Introduction

Note that you can always manually launch a number of Amazon Web Services EC2 instances and then run the Ansible cluster installation scripts as described here separately to manage the lifecycle of an AsterixDB cluster on those EC2 instances.

However, via this installation option, we provide a combo solution for automating both AWS EC2 and AsterixDB, where you can run only one script to deploy, start, stop, and terminate an AsterixDB cluster on AWS.

Prerequisites

  • Supported operating systems for the client: Linux and MacOS

  • Supported operating systems for Amazon Web Services instances: Linux

  • Install pip on your client machine:

    CentOS

     $ sudo yum install python-pip
    

    Ubuntu

     $ sudo apt-get install python-pip
    

    macOS

     $ brew install pip
    
  • Install Ansible, boto, and boto3 on your client machine:

     $ pip install ansible
     $ pip install boto
     $ pip install boto3
    

    Note that you might need sudo depending on your system configuration.

    Make sure that the version of Ansible is no less than 2.2.1.0:

     $ ansible --version
     ansible 2.2.1.0
    

    For users with macOS 10.11+, please create a user-level Ansible configuration file at:

     ~/.ansible.cfg
    

    and add the following configuration:

     [ssh_connection]
     control_path = %(directory)s/%%C
    
  • Download the AsterixDB distribution package, unzip it, navigate to opt/aws/

     $ cd opt/aws
    

    The following files and directories are in the directory opt/aws:

     README  bin  conf  yaml
    

    bin contains scripts that start and terminate an AWS-based cluster instance, according to the configuration specified in files under conf, and yaml contains internal Ansible scripts that the shell scripts in bin use.

  • Create an AWS account and an IAM user.

    Set up a security group that you’d like to use for your AWS cluster. The security group should at least allow all TCP connections from anywhere. Provide the name of the security group as the value for the group field in conf/aws_settings.yml.

  • Retrieve your AWS EC2 key pair name and use that as the keypair in conf/aws_settings.yml;

    retrieve your AWS IAM access key ID and use that as the access_key_id in conf/aws_settings.yml;

    retrieve your AWS IAM secret access key and use that as the secret_access_key in conf/aws_settings.yml.

    Note that you can only read or download access key ID and secret access key once from your AWS console. If you forget them, you have to create new keys and delete the old ones.

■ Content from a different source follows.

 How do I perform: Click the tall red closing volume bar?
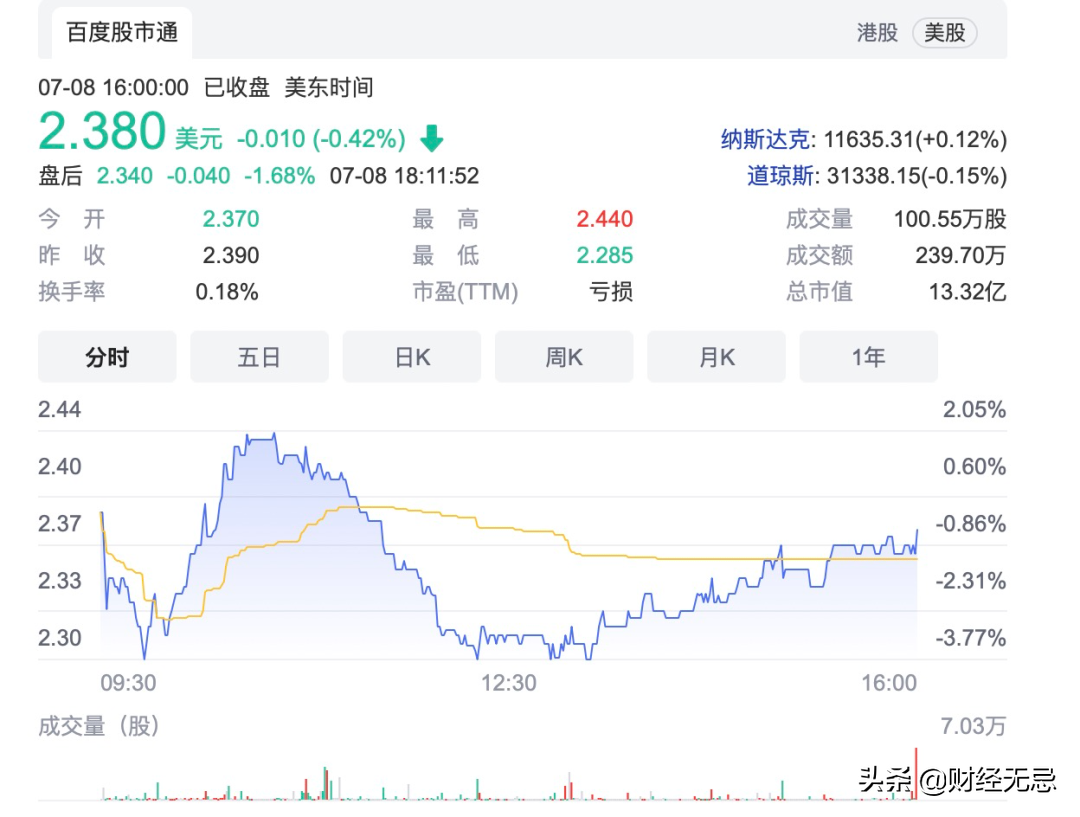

  • Configure your ssh setting by editing ~/.ssh/config and adding the following entry:

     Host *.amazonaws.com
          IdentityFile <path_of_private_key>
    

    Note that <path_of_private_key> should be replaced by the path to the file that stores the private key for the key pair that you uploaded to AWS and used in conf/aws_settings. For example:

     Host *.amazonaws.com
          IdentityFile ~/.ssh/id_rsa
    

Cluster Configuration

  • AWS settings. Edit conf/instance_settings.yml. The meaning of each parameter is listed as follows:

     # The OS image id for ec2 instances.
     image: ami-76fa4116
    
     # The data center region for ec2 instances.
     region: us-west-2
    
     # The tag for each ec2 machine. Use different tags for isolation.
     tag: scale_test
    
     # The name of a security group that appears in your AWS console.
     group: default
    
     # The name of a key pair that appears in your AWS console.
     keypair: <to be filled>
    
     # The AWS access key id for your IAM user.
     access_key_id: <to be filled>
    
     # The AWS secret key for your IAM user.
     secret_access_key: <to be filled>
    
     # The AWS instance type. A full list of available types are listed at:
     # https://aws.amazon.com/ec2/instance-types/
     instance_type: t2.micro
    
     # The number of ec2 instances that construct a cluster.
     count: 3
    
     # The user name.
     user: ec2-user
    
     # Whether to reuse one slave machine to host the master process.
     cc_on_nc: false
    

    As described in prerequisites, the following parameters must be customized:

     # The tag for each ec2 machine. Use different tags for isolation.
     tag: scale_test
    
     # The name of a security group that appears in your AWS console.
     group: default
    
     # The name of a key pair that appears in your AWS console.
     keypair: <to be filled>
    
     # The AWS access key id for your IAM user.
     access_key_id: <to be filled>
    
     # The AWS secrety key for your IAM user.
     secret_access_key: <to be filled>
    
  • Remote working directories. Edit conf/instance_settings.yml to change the remote binary directory (the variable “binarydir”) when necessary. By default, the binary directory will be under the home directory (as the value of Ansible builtin variable ansible_env.HOME) of the ssh user account on each node.

Cluster Lifecycle Management

  • Allocate AWS EC2 nodes (the number of nodes is specified in conf/instance_settings.yml) and deploy the binary to all allocated EC2 nodes:

     bin/deploy.sh
    
  • Before starting the AsterixDB cluster, you the instance configuration file conf/instance/cc.conf can be modified with the exception of the IP addresses/DNS names which are are generated and cannot be changed. All available parameters and their usage can be found here.

  • Launch your AsterixDB cluster on EC2:

     bin/start.sh
    

    Now you can use the multi-node AsterixDB cluster on EC2 by by opening the master node listed in conf/instance/inventory at port 19001 (which can be customized in conf/instance/cc.conf) in your browser.

  • If you want to stop the AWS-based AsterixDB cluster, run the following script:

     bin/stop.sh
    

    Note that this only stops AsterixDB but does not stop the EC2 nodes.

  • If you want to terminate the EC2 nodes that run the AsterixDB cluster, run the following script:

     bin/terminate.sh
    

    Note that it will destroy everything in the AsterixDB cluster you installed and terminate all EC2 nodes for the cluster.